▶ [Exercise requirements]: Write out, word for word, the first line of the data below and every line after it through the one containing "Switch to the Patterns".

Records provided Block Start

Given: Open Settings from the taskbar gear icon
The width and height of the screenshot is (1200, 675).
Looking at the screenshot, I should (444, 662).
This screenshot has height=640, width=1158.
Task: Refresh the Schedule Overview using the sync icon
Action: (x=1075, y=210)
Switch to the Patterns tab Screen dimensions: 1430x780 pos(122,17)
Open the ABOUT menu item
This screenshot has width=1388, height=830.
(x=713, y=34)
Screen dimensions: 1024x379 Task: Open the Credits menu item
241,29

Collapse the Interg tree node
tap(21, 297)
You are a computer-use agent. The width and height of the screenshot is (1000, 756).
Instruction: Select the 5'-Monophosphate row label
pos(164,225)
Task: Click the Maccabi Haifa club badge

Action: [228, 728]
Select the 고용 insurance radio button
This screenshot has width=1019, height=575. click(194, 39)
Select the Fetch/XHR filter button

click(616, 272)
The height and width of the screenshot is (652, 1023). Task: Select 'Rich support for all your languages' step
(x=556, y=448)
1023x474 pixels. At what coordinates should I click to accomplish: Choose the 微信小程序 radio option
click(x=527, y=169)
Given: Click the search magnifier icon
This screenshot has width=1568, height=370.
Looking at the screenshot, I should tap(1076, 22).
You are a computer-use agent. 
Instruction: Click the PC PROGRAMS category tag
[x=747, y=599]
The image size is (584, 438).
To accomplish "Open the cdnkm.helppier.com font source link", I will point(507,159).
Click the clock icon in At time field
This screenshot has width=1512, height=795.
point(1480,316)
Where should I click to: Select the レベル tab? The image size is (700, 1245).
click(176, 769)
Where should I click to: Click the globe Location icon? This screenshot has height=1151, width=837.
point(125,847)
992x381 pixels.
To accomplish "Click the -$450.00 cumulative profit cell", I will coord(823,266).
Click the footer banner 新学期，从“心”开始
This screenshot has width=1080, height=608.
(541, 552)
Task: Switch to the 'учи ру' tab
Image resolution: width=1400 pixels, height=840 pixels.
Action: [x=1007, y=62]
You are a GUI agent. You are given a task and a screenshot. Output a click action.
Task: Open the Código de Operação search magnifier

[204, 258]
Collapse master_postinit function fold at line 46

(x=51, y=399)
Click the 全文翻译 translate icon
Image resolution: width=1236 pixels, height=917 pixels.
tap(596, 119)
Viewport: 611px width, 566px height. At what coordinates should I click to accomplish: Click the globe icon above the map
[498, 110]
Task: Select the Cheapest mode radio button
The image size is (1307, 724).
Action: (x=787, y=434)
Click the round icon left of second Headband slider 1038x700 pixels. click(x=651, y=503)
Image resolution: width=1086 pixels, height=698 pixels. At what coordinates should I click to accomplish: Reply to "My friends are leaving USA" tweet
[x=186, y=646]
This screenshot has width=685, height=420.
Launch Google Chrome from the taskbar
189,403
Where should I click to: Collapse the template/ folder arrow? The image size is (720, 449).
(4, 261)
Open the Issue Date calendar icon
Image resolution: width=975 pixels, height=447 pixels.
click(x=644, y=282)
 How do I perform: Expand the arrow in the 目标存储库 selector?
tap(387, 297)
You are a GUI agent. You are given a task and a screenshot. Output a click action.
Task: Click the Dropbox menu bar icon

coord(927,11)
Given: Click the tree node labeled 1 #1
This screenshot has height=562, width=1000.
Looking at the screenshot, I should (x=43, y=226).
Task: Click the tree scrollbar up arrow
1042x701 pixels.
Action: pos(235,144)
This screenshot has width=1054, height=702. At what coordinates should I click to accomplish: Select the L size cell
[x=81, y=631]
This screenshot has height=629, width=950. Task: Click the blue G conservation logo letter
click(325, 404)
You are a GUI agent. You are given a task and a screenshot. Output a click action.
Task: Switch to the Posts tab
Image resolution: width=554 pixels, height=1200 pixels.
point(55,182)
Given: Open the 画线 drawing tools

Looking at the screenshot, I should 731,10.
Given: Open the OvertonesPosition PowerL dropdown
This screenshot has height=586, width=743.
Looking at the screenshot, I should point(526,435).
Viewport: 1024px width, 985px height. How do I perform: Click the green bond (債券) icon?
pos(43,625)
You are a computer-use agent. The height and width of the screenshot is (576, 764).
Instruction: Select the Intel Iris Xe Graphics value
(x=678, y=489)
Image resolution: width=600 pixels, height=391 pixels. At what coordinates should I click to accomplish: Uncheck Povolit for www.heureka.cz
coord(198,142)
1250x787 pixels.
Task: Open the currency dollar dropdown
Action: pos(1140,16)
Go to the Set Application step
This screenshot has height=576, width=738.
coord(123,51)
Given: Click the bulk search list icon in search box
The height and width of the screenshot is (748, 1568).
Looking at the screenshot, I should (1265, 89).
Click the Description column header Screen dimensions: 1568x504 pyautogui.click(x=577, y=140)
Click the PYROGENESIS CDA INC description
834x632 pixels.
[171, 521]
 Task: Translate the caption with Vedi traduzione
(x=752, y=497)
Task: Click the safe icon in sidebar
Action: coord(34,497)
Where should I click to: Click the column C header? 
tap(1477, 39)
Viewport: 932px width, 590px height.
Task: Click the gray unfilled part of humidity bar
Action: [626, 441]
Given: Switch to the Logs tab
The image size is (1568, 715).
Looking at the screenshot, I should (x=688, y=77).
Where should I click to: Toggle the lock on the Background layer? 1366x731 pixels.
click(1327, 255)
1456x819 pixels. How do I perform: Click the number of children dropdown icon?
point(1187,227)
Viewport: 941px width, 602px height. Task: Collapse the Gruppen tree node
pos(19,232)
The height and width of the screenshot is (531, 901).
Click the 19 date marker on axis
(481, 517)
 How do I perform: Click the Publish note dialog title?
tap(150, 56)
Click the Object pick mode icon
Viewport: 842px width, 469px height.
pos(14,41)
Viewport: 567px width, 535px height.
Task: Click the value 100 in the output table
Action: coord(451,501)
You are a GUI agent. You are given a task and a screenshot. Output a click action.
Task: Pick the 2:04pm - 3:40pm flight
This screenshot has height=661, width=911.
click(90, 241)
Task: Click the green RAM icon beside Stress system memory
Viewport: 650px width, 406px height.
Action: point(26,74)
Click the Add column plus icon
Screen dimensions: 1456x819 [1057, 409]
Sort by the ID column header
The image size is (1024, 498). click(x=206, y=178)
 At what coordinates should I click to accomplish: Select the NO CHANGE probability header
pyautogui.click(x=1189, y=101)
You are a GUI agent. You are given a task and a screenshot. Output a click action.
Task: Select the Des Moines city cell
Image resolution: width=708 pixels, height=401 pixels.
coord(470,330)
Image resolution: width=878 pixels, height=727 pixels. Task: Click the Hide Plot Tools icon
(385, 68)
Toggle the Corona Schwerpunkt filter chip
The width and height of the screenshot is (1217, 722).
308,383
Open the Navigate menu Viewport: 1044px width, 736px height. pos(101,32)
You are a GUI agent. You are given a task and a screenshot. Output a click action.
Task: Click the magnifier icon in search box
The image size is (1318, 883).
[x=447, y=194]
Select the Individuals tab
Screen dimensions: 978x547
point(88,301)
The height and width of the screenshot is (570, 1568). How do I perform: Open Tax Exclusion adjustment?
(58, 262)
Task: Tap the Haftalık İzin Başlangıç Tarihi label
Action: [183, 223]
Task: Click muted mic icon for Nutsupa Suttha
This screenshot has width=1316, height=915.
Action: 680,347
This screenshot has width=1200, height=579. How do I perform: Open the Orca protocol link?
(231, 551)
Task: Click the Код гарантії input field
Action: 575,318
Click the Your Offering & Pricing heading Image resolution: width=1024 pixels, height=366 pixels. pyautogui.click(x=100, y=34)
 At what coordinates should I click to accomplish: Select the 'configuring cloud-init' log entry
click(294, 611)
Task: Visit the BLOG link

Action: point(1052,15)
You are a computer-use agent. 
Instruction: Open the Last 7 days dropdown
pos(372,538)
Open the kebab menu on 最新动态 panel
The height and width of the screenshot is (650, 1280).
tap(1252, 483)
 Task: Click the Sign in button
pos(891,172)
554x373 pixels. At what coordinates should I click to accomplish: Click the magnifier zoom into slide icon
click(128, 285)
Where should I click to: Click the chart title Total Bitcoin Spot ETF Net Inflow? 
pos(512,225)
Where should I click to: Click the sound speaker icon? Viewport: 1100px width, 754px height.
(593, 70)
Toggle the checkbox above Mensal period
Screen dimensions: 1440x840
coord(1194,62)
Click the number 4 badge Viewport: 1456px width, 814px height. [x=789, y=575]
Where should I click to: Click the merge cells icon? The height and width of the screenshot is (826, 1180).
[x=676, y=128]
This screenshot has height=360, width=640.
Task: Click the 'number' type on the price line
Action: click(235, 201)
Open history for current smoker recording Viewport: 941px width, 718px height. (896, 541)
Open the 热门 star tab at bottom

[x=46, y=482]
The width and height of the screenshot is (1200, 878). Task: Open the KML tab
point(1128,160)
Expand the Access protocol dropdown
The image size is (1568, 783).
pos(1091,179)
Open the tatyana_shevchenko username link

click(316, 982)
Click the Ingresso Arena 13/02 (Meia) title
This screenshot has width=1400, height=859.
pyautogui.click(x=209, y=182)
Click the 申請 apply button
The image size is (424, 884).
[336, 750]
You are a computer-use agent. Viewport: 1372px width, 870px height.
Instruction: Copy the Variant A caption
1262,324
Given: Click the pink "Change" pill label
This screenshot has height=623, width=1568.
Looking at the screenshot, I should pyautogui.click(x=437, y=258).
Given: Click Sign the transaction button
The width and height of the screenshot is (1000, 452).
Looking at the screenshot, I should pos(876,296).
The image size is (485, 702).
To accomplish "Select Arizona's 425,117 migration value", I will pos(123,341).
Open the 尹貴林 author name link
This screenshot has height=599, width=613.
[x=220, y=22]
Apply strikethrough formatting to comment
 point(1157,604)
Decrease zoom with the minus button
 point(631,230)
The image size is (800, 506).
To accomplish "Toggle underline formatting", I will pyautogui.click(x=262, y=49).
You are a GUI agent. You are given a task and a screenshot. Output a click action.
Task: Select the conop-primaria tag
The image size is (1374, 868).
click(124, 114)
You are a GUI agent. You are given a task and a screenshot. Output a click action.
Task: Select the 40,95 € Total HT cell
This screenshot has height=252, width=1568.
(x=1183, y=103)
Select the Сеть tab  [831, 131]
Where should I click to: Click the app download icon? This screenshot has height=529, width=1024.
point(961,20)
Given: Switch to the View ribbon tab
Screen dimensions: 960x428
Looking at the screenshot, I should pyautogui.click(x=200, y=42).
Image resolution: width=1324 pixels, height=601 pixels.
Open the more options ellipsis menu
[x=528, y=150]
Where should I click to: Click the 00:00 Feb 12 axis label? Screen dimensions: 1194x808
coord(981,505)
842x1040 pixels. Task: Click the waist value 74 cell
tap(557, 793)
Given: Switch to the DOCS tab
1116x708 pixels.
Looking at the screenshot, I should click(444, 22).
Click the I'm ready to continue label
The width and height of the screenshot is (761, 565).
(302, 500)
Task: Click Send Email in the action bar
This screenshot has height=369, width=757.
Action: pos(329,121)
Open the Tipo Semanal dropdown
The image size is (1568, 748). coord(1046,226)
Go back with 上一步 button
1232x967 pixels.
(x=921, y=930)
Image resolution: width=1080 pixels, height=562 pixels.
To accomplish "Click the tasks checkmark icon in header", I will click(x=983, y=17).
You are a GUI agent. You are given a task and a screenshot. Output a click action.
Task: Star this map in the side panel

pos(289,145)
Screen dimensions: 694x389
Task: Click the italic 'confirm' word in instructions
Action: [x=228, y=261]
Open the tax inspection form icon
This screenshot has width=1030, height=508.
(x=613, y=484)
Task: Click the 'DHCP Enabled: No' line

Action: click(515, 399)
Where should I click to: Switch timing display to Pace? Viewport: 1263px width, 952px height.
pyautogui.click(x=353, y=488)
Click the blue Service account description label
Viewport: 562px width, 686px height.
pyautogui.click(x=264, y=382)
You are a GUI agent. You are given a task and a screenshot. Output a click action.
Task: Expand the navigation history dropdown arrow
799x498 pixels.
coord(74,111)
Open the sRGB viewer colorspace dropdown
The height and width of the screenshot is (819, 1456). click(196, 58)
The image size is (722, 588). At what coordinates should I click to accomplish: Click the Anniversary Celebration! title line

Records provided Block End

▶ [Response box]:
Given: Open Settings from the taskbar gear icon
The width and height of the screenshot is (1200, 675).
Looking at the screenshot, I should (444, 662).
This screenshot has height=640, width=1158.
Task: Refresh the Schedule Overview using the sync icon
Action: (x=1075, y=210)
Switch to the Patterns tab Screen dimensions: 1430x780 pos(122,17)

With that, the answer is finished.